Based on the life of John Forbes Nash, Jr., the nobel prize winning mathematician, this film explores his life, genius and madness.
Media which explore intelligence, its quirks and consequences are (obviously) rarer than the geniuses themselves. That this movie has appealed to a broad audience, helping embrace and enlighten more typical people, is rarer still. This movie is very strongly recommended.
Inspired by A Beautiful Mind (book) (1998), an unauthorized biography of Nash.
The main takeaway, aside from the "other side of genius" is that genius itself can be wielded against its own quirks and consequences. This is missing from the television show Mr. Robot, which has a similarly-atypical main character and is the primary reason I dislike that show.
A Beautiful Mind has no boring bits for me. Its lead character is interesting, and Russell Crowe's acting is phenomenal.
I'm unsure what else I could or should say about this film. It can be unsettling to be reminded that some humans are "naturally gifted", and perhaps further off-putting to also learn not just about just how alien their perspective can be but about how difficult it is.

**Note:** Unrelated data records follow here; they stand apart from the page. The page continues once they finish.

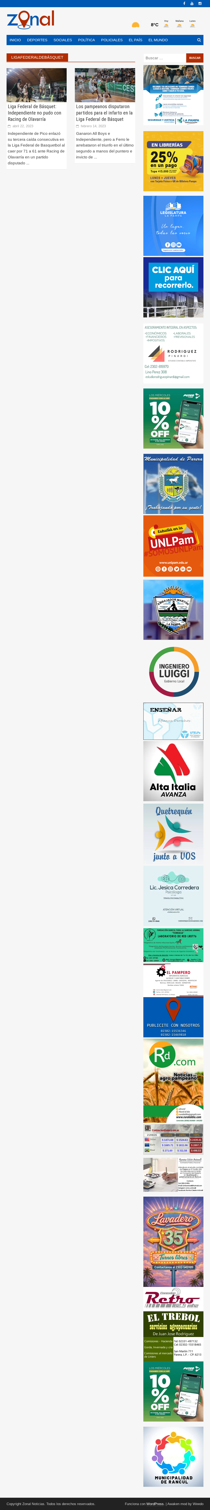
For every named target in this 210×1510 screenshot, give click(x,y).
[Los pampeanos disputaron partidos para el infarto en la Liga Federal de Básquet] (105, 85)
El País (135, 40)
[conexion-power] (173, 1298)
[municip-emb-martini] (173, 609)
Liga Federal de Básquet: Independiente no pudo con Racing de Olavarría (34, 113)
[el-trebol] (173, 1336)
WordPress (155, 1504)
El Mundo (158, 40)
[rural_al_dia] (173, 1080)
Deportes (37, 40)
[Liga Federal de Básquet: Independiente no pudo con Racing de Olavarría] (37, 85)
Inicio (15, 40)
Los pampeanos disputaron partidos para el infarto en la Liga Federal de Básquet (104, 113)
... (27, 163)
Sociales (63, 40)
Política (86, 40)
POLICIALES (112, 40)
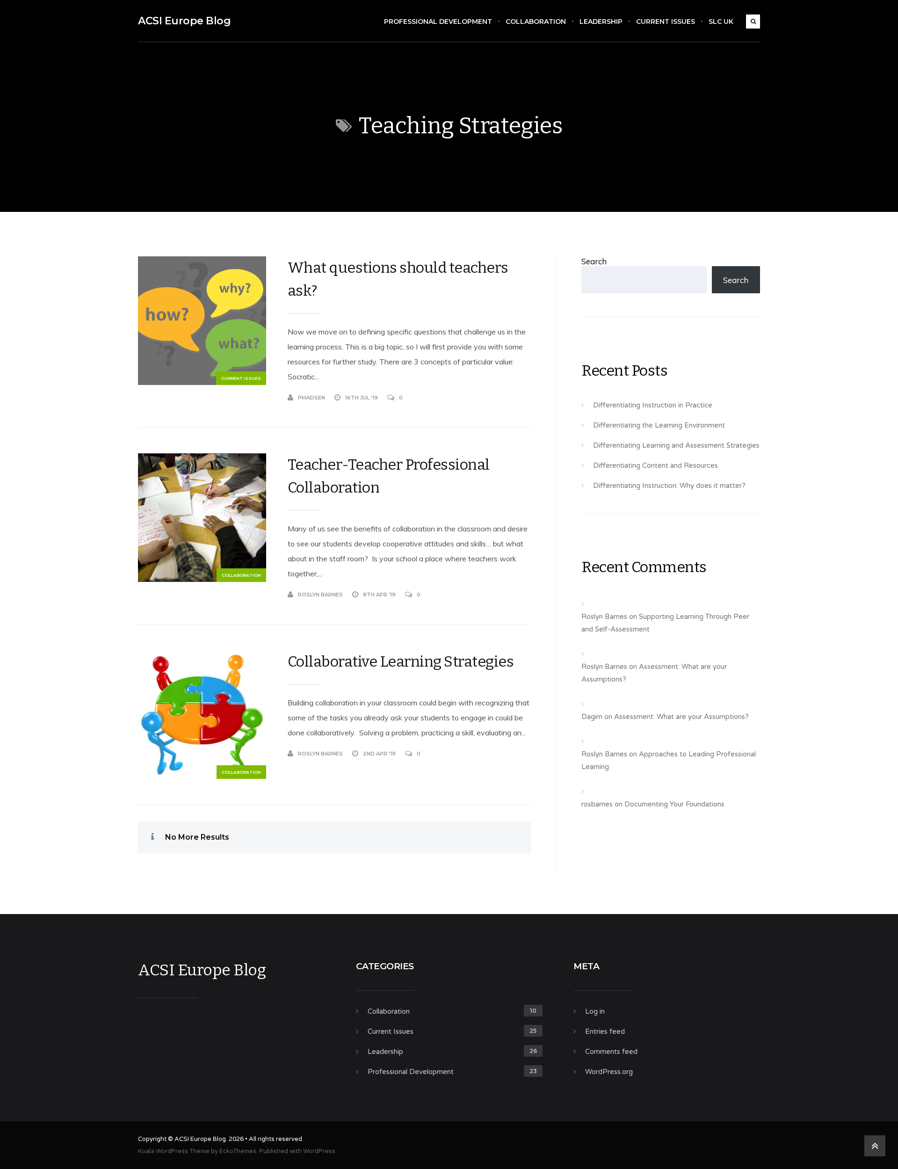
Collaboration (536, 21)
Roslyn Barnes (320, 594)
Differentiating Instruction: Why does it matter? (669, 485)
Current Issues (665, 21)
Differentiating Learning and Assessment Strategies (676, 445)
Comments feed (611, 1051)
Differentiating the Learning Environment (659, 425)
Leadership (601, 21)
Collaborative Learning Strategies (401, 661)
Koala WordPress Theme (174, 1151)
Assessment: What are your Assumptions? (681, 716)
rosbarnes (597, 804)
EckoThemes (237, 1151)
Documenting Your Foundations (674, 804)
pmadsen (311, 397)
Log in (595, 1011)
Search (594, 261)
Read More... (512, 397)
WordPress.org (609, 1071)
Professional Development (438, 21)
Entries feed (605, 1031)
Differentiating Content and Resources (655, 465)
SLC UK (721, 21)
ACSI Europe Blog (184, 21)
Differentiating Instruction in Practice (652, 405)
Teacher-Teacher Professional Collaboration (389, 476)
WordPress (319, 1151)
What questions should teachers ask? (398, 279)
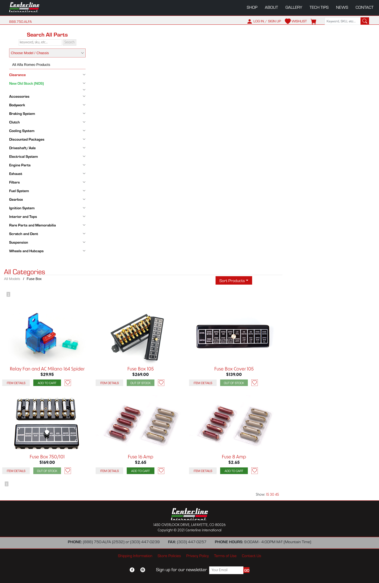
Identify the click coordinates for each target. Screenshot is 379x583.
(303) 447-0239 (145, 541)
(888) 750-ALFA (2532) (104, 541)
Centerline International (27, 7)
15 (267, 495)
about (271, 7)
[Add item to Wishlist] (68, 382)
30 (272, 495)
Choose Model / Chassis (30, 53)
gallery (293, 7)
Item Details (16, 383)
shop (252, 7)
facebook (132, 569)
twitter (137, 569)
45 (277, 495)
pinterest (148, 569)
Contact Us (251, 555)
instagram (142, 569)
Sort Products (232, 280)
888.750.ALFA (20, 21)
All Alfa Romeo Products (31, 65)
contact (365, 7)
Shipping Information (135, 555)
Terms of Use (225, 555)
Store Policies (169, 555)
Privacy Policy (197, 555)
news (342, 7)
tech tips (319, 7)
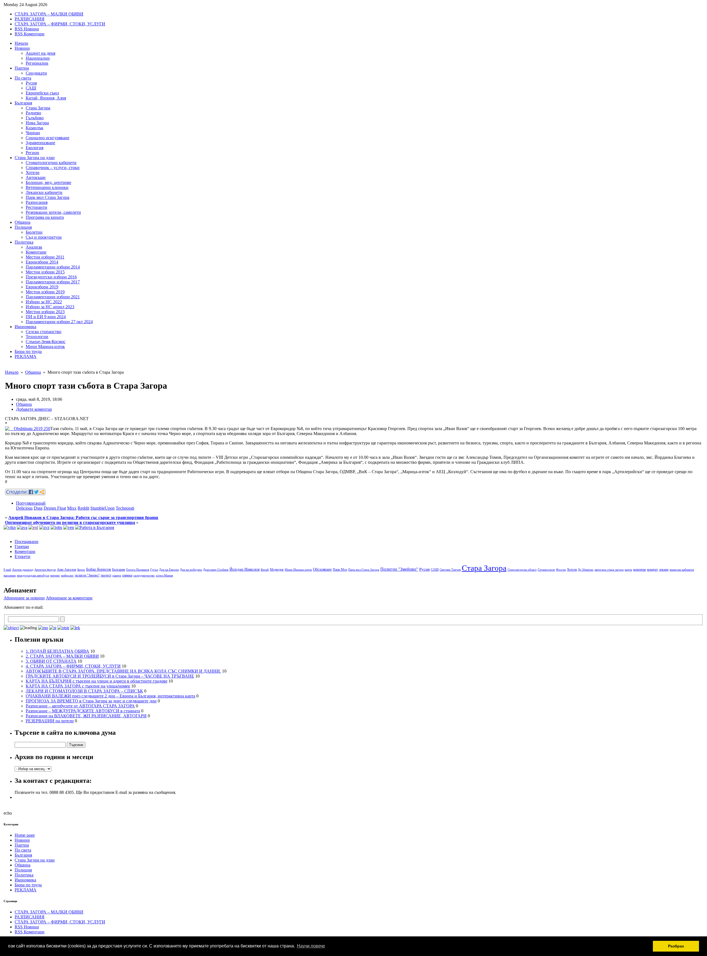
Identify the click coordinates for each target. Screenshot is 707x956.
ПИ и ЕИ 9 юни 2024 (46, 316)
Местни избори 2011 (45, 257)
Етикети (22, 556)
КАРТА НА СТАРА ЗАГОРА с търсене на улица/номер (78, 686)
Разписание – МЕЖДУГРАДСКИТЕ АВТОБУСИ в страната (83, 711)
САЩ (31, 88)
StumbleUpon (102, 508)
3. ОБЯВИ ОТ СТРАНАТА (51, 661)
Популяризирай (31, 503)
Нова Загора (37, 122)
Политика (24, 242)
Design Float (55, 508)
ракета (116, 575)
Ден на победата (191, 569)
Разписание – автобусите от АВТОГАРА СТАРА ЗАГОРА (80, 706)
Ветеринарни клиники (47, 187)
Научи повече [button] (311, 946)
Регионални (37, 63)
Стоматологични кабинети (51, 162)
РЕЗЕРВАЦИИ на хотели (50, 720)
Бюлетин (34, 232)
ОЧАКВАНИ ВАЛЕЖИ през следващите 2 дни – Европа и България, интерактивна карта (110, 696)
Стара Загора (38, 108)
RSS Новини (27, 29)
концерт (652, 570)
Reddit (83, 508)
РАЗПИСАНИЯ (29, 19)
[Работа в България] (94, 527)
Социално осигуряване (47, 137)
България (23, 103)
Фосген (561, 569)
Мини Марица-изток (45, 346)
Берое (81, 569)
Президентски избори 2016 (51, 277)
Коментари (36, 252)
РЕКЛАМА (25, 356)
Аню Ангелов (66, 570)
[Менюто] (68, 527)
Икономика (25, 326)
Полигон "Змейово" (399, 569)
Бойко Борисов (98, 569)
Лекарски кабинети (44, 192)
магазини (10, 575)
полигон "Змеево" (87, 575)
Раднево (33, 112)
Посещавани (26, 541)
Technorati (125, 508)
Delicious (24, 508)
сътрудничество (144, 575)
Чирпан (33, 132)
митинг (55, 575)
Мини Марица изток (298, 569)
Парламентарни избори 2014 (53, 267)
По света (23, 78)
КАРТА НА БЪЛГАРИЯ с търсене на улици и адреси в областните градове (96, 681)
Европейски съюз (42, 93)
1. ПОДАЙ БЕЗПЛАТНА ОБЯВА (57, 651)
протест (106, 575)
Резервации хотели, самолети (53, 212)
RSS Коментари (29, 33)
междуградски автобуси (33, 575)
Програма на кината (45, 217)
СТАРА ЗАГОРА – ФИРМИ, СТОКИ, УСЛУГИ (60, 24)
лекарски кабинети (681, 569)
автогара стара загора (609, 569)
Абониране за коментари (69, 598)
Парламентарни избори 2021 (53, 296)
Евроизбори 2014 (42, 262)
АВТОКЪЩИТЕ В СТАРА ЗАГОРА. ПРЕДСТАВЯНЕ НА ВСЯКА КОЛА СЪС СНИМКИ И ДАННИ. (123, 671)
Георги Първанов (137, 569)
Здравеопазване (40, 142)
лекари (663, 570)
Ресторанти (36, 207)
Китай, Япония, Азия (46, 98)
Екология (34, 147)
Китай (265, 569)
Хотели (32, 172)
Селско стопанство (43, 331)
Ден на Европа (169, 569)
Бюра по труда (28, 351)
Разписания (37, 202)
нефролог (67, 575)
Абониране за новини (24, 598)
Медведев (277, 570)
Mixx (71, 508)
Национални (38, 58)
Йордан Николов (244, 569)
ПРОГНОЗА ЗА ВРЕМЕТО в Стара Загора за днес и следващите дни (91, 701)
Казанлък (34, 127)
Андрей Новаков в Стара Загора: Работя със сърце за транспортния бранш (83, 517)
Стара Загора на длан (35, 157)
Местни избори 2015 (45, 272)
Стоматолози (546, 569)
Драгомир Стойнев (215, 569)
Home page (25, 835)
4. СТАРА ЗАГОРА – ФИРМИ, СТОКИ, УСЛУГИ (73, 666)
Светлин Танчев (450, 569)
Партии (22, 68)
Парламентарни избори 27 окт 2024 (59, 321)
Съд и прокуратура (44, 237)
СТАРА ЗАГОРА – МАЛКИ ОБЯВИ (49, 14)
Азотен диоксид (22, 569)
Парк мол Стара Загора (47, 197)
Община (22, 222)
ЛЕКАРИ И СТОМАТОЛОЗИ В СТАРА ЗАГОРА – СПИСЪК (84, 691)
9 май (7, 569)
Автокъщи (36, 177)
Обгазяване (322, 569)
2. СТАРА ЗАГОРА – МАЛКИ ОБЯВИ (62, 656)
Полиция (23, 227)
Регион (32, 152)
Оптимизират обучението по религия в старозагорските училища (70, 522)
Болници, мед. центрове (48, 182)
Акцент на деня (40, 53)
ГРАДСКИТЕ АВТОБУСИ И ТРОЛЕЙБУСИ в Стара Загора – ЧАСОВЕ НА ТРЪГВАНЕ (110, 676)
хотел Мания (164, 575)
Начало (21, 43)
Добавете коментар (34, 409)
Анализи (34, 247)
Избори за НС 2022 (44, 301)
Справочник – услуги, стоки (53, 167)
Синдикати (36, 73)
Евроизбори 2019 (42, 287)
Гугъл (154, 569)
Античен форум (45, 569)
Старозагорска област (522, 569)
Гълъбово (35, 117)
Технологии (37, 336)
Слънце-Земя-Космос (45, 341)
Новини (22, 48)
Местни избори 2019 (45, 291)
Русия (31, 83)
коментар (639, 570)
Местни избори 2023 (45, 311)
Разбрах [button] (676, 946)
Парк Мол (340, 570)
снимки (127, 575)
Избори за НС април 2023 (50, 306)
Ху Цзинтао (585, 569)
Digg (38, 508)
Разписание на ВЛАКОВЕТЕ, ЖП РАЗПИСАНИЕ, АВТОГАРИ (86, 715)
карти (628, 569)
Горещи (22, 546)
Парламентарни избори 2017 (53, 282)
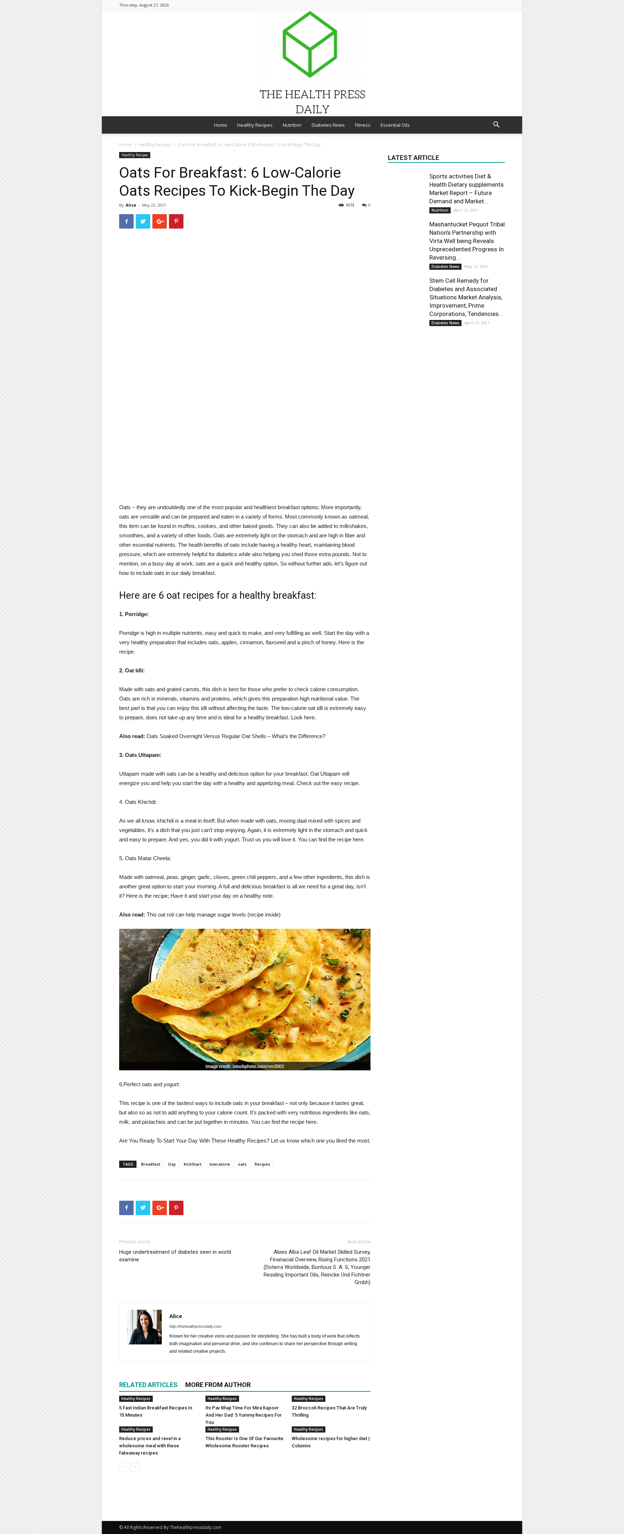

People are not born equal, and some have difficulty with that. The typical have a kind of jealousy of the biologically-specialized, seeing their talents as being gifts without their own effort of training and practice.
However, people see one another's surfaces only. We see the use of skills and their efficacy. We don't know the sacrifices taken or difficulties in having or using those skills.
We think of others are "smart" and "stupid". It is as though there can be a graph of people, with those two halves. Most people are in the middle, making a bell shape.
However, it is not like that at all. We all have likes and dislikes, skills and interests. We are all dumb about some things some of the time. There isn't even consistency. We also change over time.
Seeing the "sides" of someone, like that of a genius, and how they can fall not just on the genius side of the curve but is somehow simultaneously on the opposite side is a very useful reminder that everyone is a unique blend and nobody is just a point plotted on that "smartness graph".